20th and 21st-century Irish journalist and broadcaster

Cathal Mac Coille (born 1952) is a retired Irish broadcaster, researcher and journalist. He was a co-presenter of Morning Ireland on RTÉ Radio 1 for most of the period from 1986 until his retirement in 2017. He currently writes opinion pieces for Tuairisc.ie, a role he took up in 2014. He was used by RTÉ in numerous political broadcasts and interviewed several prominent politicians.

Mac Coille also presented other shows on radio and television, including This Week and One to One. His journalism work has included stints with Comhar and the Sunday Tribune and he also spent time as a reporter with TG4.

==Career==
Mac Coille started his career as editor of the Irish language magazine, Comhar. He then went on to get a Bachelor of Arts in History from University College Dublin. He first joined RTÉ as a radio researcher in 1974, initially working at the Nuacht desk for five years. He was a member of the RTÉ Northern Staff from 1978 to 1984 and from 1984 to 1986 presented This Week and other news programmes. He worked as political correspondent with Irish language television channel, TG4. He also worked as a journalist with the Sunday Tribune newspaper for five years from 1990.

Mac Coille is best known for presenting Morning Ireland on RTÉ Radio 1, which is Ireland's most listened to radio programme and has been on air since 1984. He joined the Morning Ireland team in 1986, left the show in 1990 but returned again from 2001 until his retirement in 2017. In 1990, Mac Coille won a Jacob's Award for his work as presenter of Morning Ireland. Mac Coille regularly interviewed politicians such as Gerry Adams and Eoin Ryan Jnr, and breakfasted politically with CNN broadcaster Larry King on Super Tuesday in February 2008.

Mac Coille has also worked on One to One, a television interview series broadcast on RTÉ One. In radio he worked on the Good Friday Agreement and the 2008 United States presidential election.
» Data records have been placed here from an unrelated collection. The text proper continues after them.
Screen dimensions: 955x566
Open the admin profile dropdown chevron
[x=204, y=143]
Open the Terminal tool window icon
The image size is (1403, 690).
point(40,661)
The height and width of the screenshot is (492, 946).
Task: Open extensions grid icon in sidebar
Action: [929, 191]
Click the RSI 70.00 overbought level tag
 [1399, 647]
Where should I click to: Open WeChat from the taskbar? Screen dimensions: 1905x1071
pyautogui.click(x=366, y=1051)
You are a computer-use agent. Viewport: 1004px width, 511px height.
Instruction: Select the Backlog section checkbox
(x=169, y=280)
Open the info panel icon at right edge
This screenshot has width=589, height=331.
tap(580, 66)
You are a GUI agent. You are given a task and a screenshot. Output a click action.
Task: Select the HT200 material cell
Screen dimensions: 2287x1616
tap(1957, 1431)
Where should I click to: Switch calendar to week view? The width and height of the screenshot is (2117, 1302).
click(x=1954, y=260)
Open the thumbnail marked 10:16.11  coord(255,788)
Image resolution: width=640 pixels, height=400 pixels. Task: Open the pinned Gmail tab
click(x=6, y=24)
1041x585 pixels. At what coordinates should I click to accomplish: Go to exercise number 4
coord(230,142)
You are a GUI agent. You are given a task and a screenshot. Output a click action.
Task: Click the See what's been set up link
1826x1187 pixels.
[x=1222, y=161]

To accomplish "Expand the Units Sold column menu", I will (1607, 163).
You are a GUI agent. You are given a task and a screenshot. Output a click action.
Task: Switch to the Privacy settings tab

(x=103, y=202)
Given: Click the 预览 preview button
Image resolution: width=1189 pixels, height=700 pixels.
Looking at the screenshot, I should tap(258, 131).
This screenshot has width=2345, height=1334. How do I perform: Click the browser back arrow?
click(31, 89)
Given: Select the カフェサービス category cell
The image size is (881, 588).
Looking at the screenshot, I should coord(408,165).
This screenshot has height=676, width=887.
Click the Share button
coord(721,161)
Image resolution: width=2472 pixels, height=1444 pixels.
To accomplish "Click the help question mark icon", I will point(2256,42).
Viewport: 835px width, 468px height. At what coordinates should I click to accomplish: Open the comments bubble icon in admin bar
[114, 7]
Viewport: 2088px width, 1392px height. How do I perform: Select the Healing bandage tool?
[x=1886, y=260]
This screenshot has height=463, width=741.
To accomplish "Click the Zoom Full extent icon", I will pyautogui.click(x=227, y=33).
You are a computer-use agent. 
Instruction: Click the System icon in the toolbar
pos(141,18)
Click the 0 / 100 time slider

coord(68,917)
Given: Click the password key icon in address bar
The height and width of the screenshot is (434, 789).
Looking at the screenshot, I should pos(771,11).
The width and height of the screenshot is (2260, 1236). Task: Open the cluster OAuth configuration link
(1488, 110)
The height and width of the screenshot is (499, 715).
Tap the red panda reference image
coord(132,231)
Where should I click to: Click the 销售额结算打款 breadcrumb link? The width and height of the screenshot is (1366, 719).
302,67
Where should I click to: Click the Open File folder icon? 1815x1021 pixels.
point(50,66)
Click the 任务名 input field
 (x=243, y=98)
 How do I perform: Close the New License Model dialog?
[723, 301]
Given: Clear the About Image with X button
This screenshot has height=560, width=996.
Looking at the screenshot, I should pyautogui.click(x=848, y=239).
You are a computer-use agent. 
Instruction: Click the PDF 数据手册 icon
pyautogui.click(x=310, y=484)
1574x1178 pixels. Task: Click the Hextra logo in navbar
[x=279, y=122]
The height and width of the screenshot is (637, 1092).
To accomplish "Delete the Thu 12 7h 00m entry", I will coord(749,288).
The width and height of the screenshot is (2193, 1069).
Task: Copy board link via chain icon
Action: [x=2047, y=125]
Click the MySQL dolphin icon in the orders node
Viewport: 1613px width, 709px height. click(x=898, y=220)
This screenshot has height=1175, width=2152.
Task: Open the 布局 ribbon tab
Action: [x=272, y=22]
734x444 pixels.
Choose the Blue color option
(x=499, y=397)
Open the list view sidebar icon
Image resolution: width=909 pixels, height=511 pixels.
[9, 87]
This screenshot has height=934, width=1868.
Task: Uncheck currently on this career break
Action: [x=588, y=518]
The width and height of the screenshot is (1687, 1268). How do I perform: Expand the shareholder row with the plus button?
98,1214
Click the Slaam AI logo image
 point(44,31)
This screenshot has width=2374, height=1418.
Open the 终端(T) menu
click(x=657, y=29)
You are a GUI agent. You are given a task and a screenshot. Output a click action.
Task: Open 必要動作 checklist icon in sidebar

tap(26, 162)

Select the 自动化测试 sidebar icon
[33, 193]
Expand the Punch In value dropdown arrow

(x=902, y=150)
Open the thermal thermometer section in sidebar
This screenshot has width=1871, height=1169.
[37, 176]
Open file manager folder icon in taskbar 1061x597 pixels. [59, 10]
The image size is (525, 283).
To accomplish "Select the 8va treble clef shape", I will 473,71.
Mac Coille was part of a crew of RTÉ employees who travelled to the United States to cover the Super Tuesday election event, a move which was later criticised when the true cost emerged.

In September 2010 on Morning Ireland Mac Coille received a controversial nine-minute live interview from Taoiseach Brian Cowen at a Fianna Fáil think-in in Galway; the interview received international attention and led to increased pressure on Cowen to resign in the days that followed.

==Personal life==
Mac Coille grew up in Clondalkin and attended school at Coláiste Mhuire in the city centre, before moving to Phibsborough in Dublin. He is married with four children.